76. Get Money: Live the Life You Want, Not Just the Life You Can Afford, by Kristin Wong. Get Money is a great introductory financial literacy book. Ms. Wong does a fantastic job simply explaining complex concepts like income taxes, retirement plans and investing.  The book covers budgeting, cash flow, managing and paying down debt, managing your credit score, saving and investing, among other topics. This book should be required reading for all young adults! RECOMMENDED.

75. The Institute: A Novel, by Stephen King. Have you read much by Stephen King? He is a master storyteller and one of the most published living authors. He is know as a horror author, but most of his books are not horror books. The Institute centers on Luke Ellis, a genius 12-year old who is kidnapped from Minnesota and taken to “the institute” in Maine where special children with psychic abilities are used as weapons to assassinate various world figures. Fantastic, page-turning read! So fun and so good. RECOMMENDED.

74. Successful Investing is a Process: Structuring Efficient Portfolios for Outperformance, by Jacques Lussier. This is the third time I’ve read this book. It provides an insightful look at portfolio design. It hits active vs. passive, what factors driver performance, valuation, indexes, asset allocation and rebalancing among other topics. It is a pretty in-depth work and often reads like a textbook, so it’s not for the faint of heart. My favorite point of the book: the objective of investors should not be to outperform the market, but to allow the market to under-perform. Great concept and distinction.

73. News of the World: A Novel, by Paulette Jiles.

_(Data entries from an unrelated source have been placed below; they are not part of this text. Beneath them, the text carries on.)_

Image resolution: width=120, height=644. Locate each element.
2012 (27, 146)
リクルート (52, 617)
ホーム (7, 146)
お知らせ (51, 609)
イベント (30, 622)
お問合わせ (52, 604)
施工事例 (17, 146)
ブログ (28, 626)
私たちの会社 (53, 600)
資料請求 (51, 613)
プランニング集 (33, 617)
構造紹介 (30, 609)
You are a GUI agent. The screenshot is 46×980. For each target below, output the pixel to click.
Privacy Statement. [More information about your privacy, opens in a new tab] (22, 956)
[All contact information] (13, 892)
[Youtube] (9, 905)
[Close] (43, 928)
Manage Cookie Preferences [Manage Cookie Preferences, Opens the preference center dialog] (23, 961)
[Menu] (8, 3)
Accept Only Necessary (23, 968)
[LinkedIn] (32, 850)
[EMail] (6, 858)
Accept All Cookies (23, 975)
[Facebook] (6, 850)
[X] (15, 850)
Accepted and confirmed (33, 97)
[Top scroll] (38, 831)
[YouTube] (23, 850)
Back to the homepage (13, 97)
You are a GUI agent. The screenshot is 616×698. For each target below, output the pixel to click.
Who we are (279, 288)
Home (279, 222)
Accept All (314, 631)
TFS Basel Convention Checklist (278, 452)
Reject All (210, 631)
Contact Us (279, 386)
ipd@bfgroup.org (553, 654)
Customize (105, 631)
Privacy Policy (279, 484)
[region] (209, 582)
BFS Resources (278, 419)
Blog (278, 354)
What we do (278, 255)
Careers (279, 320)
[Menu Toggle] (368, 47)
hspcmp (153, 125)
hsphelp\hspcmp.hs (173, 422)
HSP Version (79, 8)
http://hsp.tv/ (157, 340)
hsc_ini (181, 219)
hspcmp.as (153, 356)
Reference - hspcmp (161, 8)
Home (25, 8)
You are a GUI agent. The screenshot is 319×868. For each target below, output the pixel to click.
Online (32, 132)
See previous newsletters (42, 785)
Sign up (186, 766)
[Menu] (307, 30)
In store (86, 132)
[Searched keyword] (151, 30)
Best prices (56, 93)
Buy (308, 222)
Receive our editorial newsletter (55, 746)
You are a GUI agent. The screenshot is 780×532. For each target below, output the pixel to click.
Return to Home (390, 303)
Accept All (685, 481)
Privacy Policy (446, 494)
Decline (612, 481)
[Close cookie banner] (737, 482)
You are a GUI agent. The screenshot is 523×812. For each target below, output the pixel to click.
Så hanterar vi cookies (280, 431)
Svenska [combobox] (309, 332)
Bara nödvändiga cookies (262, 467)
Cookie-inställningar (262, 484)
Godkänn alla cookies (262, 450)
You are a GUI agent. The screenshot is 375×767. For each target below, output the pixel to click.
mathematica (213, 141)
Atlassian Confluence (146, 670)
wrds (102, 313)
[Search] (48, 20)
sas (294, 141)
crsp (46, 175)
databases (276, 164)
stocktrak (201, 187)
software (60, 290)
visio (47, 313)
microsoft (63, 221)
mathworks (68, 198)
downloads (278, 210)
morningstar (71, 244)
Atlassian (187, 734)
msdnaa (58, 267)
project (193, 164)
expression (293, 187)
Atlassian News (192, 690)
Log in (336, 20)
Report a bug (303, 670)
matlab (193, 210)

This book was a National Book Award Finalist. It is a beautifully told story of Captain Jefferson Kidd traveling with a ten-year old girl, Johanna, through Texas in 1870. Johanna was captured by the Kiowa Indians and lived with them from age six to ten. Captain Kidd was charged with returning her to her family in San Antonio. The book has great character development and is a delight. RECOMMENDED.

72. Leonardo da Vinci, by Walter Isaacson. Wow. Leonardo was an amazing genius. In addition to his paintings, he made groundbreaking discoveries in anatomy, physiology, the motion of fluids, optics and physics. Unfortunately, many of his projects were never finished or published. He left over 7,000 pages of notes from his notebooks, but that is considered a fraction of what he actually wrote. I learned a lot from this book. It was quite long, 625 pages, and much of it very detailed in terms of his art and other pursuits. Walter Isaacson is a fantastic biographer. RECOMMENDED.

71. The Goldfinch, by Donna Tartt. This very long book (just under 800 pages) follows Theo Decker from adolescence through his late twenties and in some respects is a coming of age story. His story is intertwined with that of a painting, The Goldfinch, by Fabritius. This book won the Pulitzer Prize for fiction in 2014 and is beautifully written and the story is fantastic. The character development is great as well – you really get a feel for Theo, his best friend Boris and others. This is one of the best books I’ve ever read. HIGHLY RECOMMENDED.

70. The Wright Brothers, by David McCullough. This book was fantastic! I learned so much! Of course I knew that the Wright Brothers invented the airplane and first flew it at Kitty Hawk in 1903. That was about the extent of my knowledge. This book explains how they came up with their groundbreaking technology, even though neither Wilbur or Orville had a college education. It details all their flights and how they pushed ahead aviation science, all while being incredibly humble. Great read. HIGHLY RECOMMENDED.

69. Start with Why: How Great Leaders Inspire Everyone to Take Action, by Simon Sinek. I am conflicted about this book. On one hand he makes a great point that all great companies are focused on their “why” – while many companies instead focus on their “what.” Totally agree. “People don’t buy what you do – they buy why you do it.” Agreed. On the other hand, he makes the same point over and over and over with examples from basically the same companies (Apple and Southwest and Microsoft). I got 90% of what I needed to know from his 18 minute TED talk (which has 50 million views).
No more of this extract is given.